Though it doesn't rise to the level of tragedy, my family and I had an issue once with these amoral guardians of our physical well-being and continued health. I took a job at an institute of higher learning, believing that I had finally found a way out of the queasy roller-coaster ride of private practice. Caught in the middle of a power shift, over which I had no control, funds that paid my salary were withdrawn.
Before taking the job, my family and I were covered by a company whose name rhymes with Mlew Bross and Flew Spield. It was reasonably priced, and covered us well. The institute of higher learning offered an excellent plan through the same insurance company. We dropped the private coverage and enrolled in that provided by my new employer. After leaving employment, and going back into private practice, we sought to pick up our old coverage. Mlew Bross and Flew Spield raised our monthly premium by $200, and exempted us from coverage EVERYTHING we had ever used it for before, rendering the proposed coverage useless except as a safety net for something catastrophic. Bastards.

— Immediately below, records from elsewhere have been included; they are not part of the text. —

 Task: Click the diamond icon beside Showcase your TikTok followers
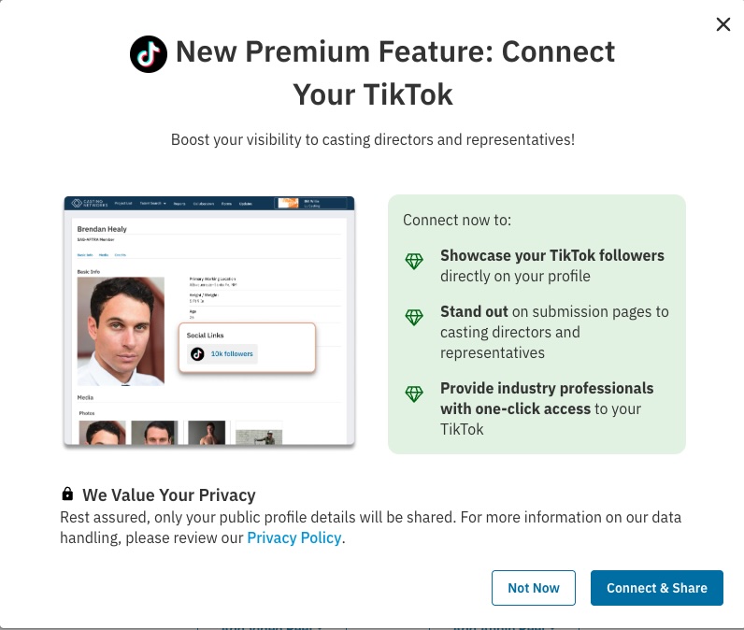tap(414, 262)
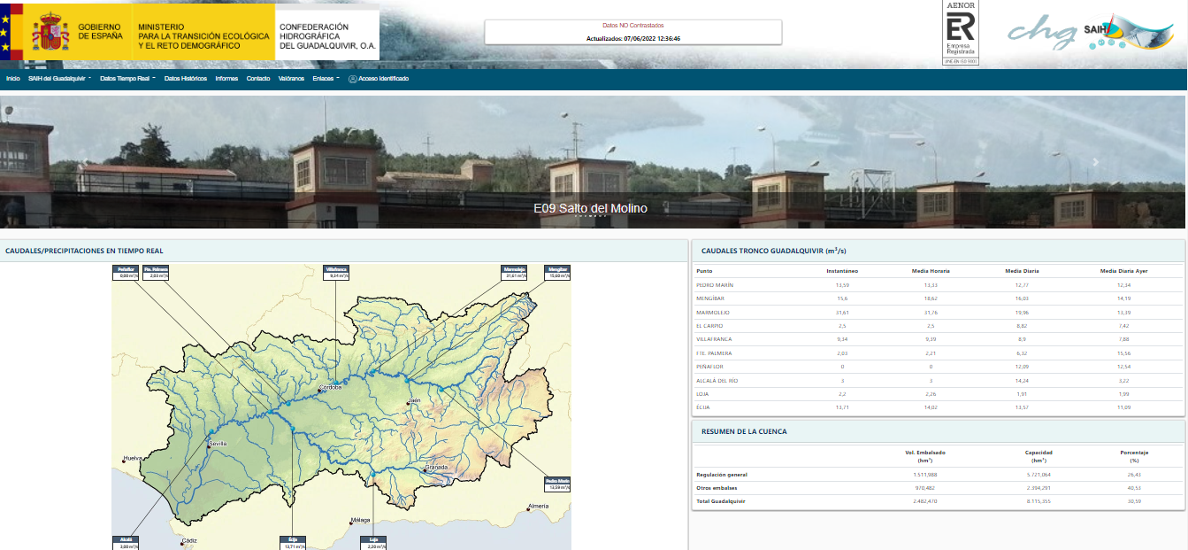
Task: Open the MARMOLEJO row link in table
Action: pyautogui.click(x=716, y=313)
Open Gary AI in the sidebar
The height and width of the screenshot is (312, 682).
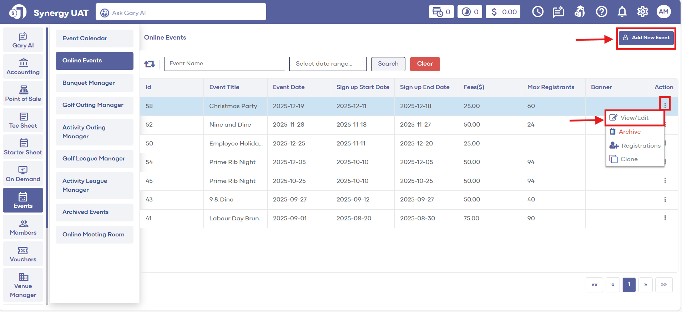point(23,40)
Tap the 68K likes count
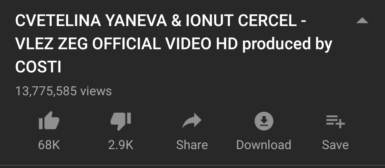The height and width of the screenshot is (168, 385). pos(49,145)
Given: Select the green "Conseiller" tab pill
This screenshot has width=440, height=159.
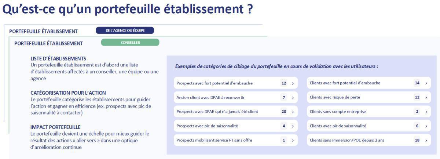Looking at the screenshot, I should [130, 43].
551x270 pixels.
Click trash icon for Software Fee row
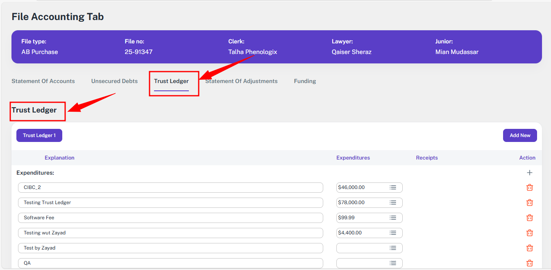(529, 218)
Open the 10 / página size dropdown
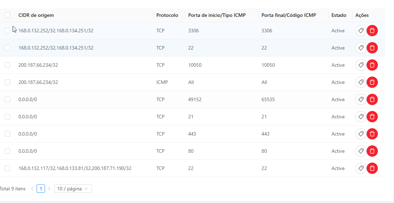This screenshot has height=203, width=394. pos(73,189)
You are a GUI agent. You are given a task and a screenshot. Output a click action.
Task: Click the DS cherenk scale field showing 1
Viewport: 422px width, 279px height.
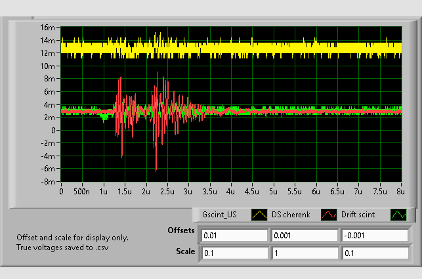304,253
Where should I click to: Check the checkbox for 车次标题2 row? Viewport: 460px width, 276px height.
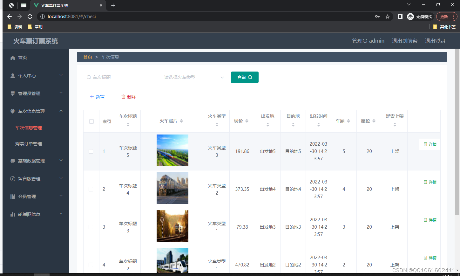91,265
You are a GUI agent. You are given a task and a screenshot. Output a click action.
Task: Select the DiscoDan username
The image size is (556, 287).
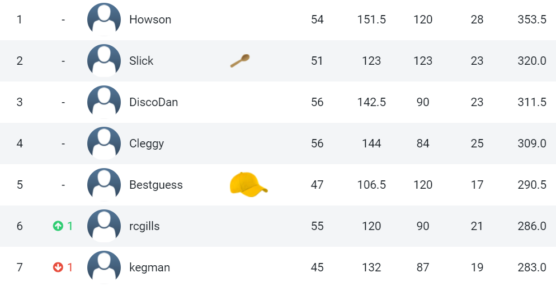[x=153, y=102]
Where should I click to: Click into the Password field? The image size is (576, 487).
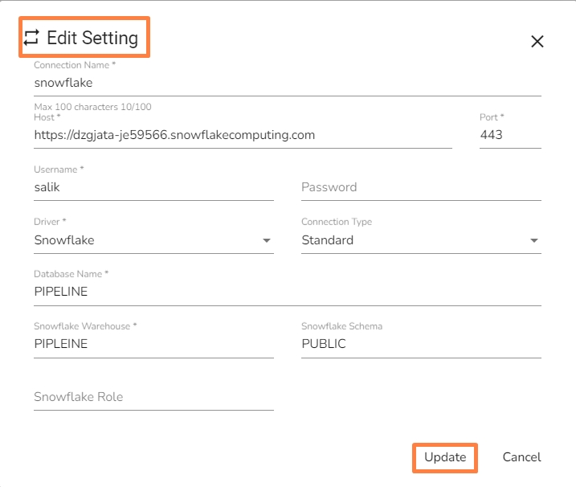tap(420, 187)
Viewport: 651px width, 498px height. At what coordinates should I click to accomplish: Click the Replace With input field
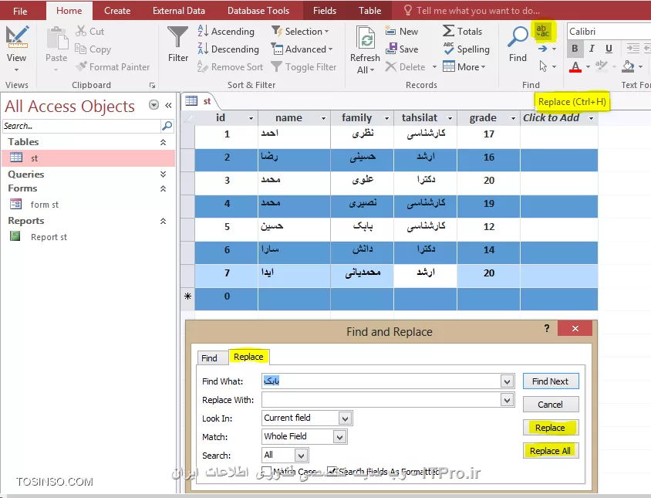tap(381, 400)
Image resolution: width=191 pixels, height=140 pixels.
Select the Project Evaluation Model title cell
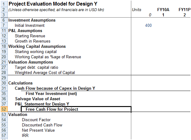pyautogui.click(x=53, y=4)
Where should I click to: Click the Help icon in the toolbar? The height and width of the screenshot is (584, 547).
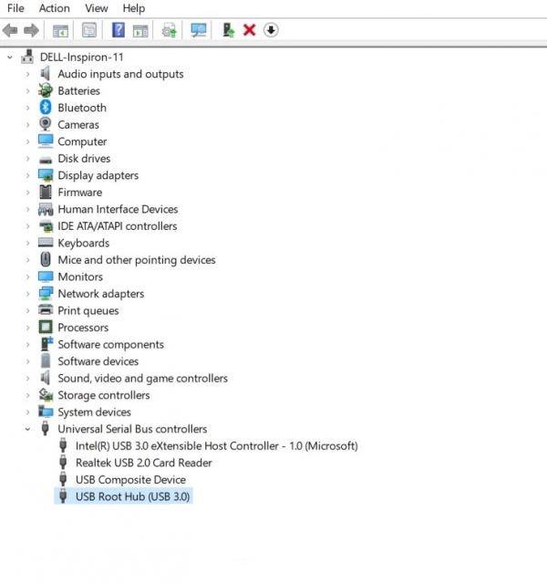(118, 30)
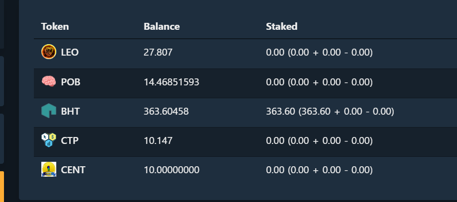The height and width of the screenshot is (202, 457).
Task: Sort table by Token column header
Action: tap(55, 27)
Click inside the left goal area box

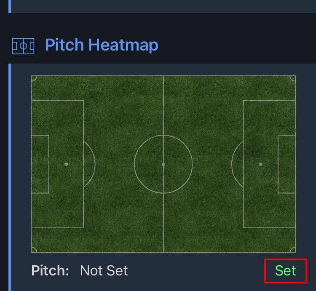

Luckily my wife and children are on the rolls of an Indian tribe, and they were eligible for health care that costs close to nothing, and it was high quality and quick--perhaps an example of what care under a public option might look like. Being one-hundred percent honky, I was not eligible for Indian Health Care. For more than half a year, I took my chances and went uninsured.
Eventually my wife gained a position at an organization that offered coverage through a company whose name rhymes with Ploamutiny Flare. Each time we have had the occasion to use it, we receive correspondence from Ploamutiny Flare denying the claim. We call them asking why the claim is being denied and every time we go to the doctor we are faced with the prospect of owing in excess of $200. The answer: "We're just making sure that you do not have primary coverage in place before us." Our response: "No, you are it, just like last week."
Health insurance companies are in the business of denying coverage. For every dollar denied, a dollar is profited. Claims adjusters at health insurance companies receive bonuses based on how many claims they can successfully deny. They are solely in business to profit. Out of those profits, the health insurance industry spends millions upon millions of dollars scaring people into believing bat-shit crazy stuff like the Democrats can't wait to kill your dear old granny in cold blood. Millions of dollars in denied claims are poured into executing a campaign of fear and lies, hoping to defeat logic and compassion. Sadly, sometimes that works. http://www.pbs.org/moyers/journal/07102009/watch2.html
The issue boils down to trusting the health insurance companies to do what's right, or give a non-profit organization (the government) the option to compete. Based on what I have seen and experienced, I think we need the public option. Profit shouldn't trump public health.